** Excerpted passage **
- Maura Tierney as Abby Lockhart
- First appearance: November 25, 1999 (6x08, "Great Expectations")
- Last appearance: March 19, 2009 (15x20, "Shifting Equilibrium")
- Portrayed by: Maura Tierney
- Duration: 1999, 2000–08, 2009

In-universe information
- Gender: Female
- Title(s): Medical Student (2000, 2003–2004) Intern (2004–2005) Resident (2005–2008) Attending Physician (2008)
- Occupation: OB/GYN Nurse (1999–2000) ER Nurse (2000–2002) Nurse manager (2002–2004) Physician (2004–2008)
- Family: Eddie Wyczenski (father) Maggie Wyczenski (mother) Eric Wyczenski (younger brother)
- Spouses: Richard Lockhart (ex-husband) Luka Kovač (husband)
- Significant others: John Carter (ex-boyfriend) Jake Scanlon (ex-boyfriend)
- Children: Josip "Joe" Kovač (son with Luka, born on May 18, 2006)

** What to work on **
1 - Answer these from the Abby Lockhart profile:
(a) What is the title of the episode in which she first appears?
(b) Who is listed as her ex-husband?
(c) On what date was her son born?
2 - Please write out the part of the Abby Lockhart profile from "- Occupation: OB/GYN" to "Luka Kovač (husband)".
The data that comes after this text isn't needed for anything here.

** Given information **
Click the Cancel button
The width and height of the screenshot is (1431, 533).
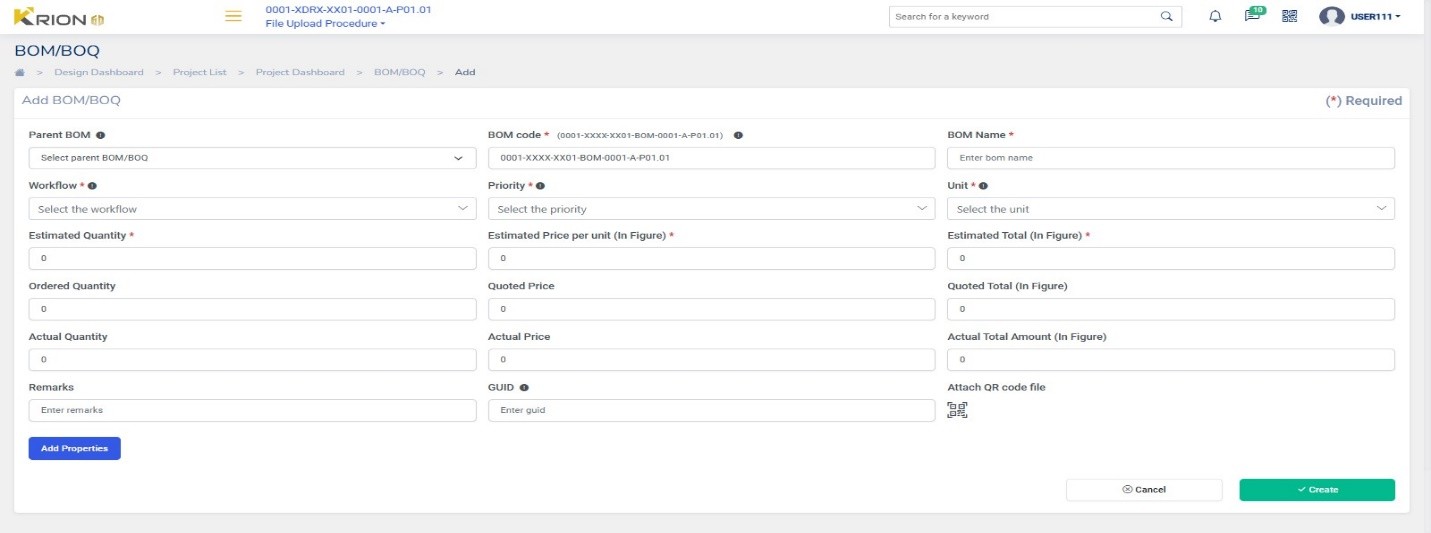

** Results **
1 -
(a) "Great Expectations"
(b) Richard Lockhart
(c) May 18, 2006

2 -
- Occupation: OB/GYN Nurse (1999–2000) ER Nurse (2000–2002) Nurse manager (2002–2004) Physician (2004–2008)
- Family: Eddie Wyczenski (father) Maggie Wyczenski (mother) Eric Wyczenski (younger brother)
- Spouses: Richard Lockhart (ex-husband) Luka Kovač (husband)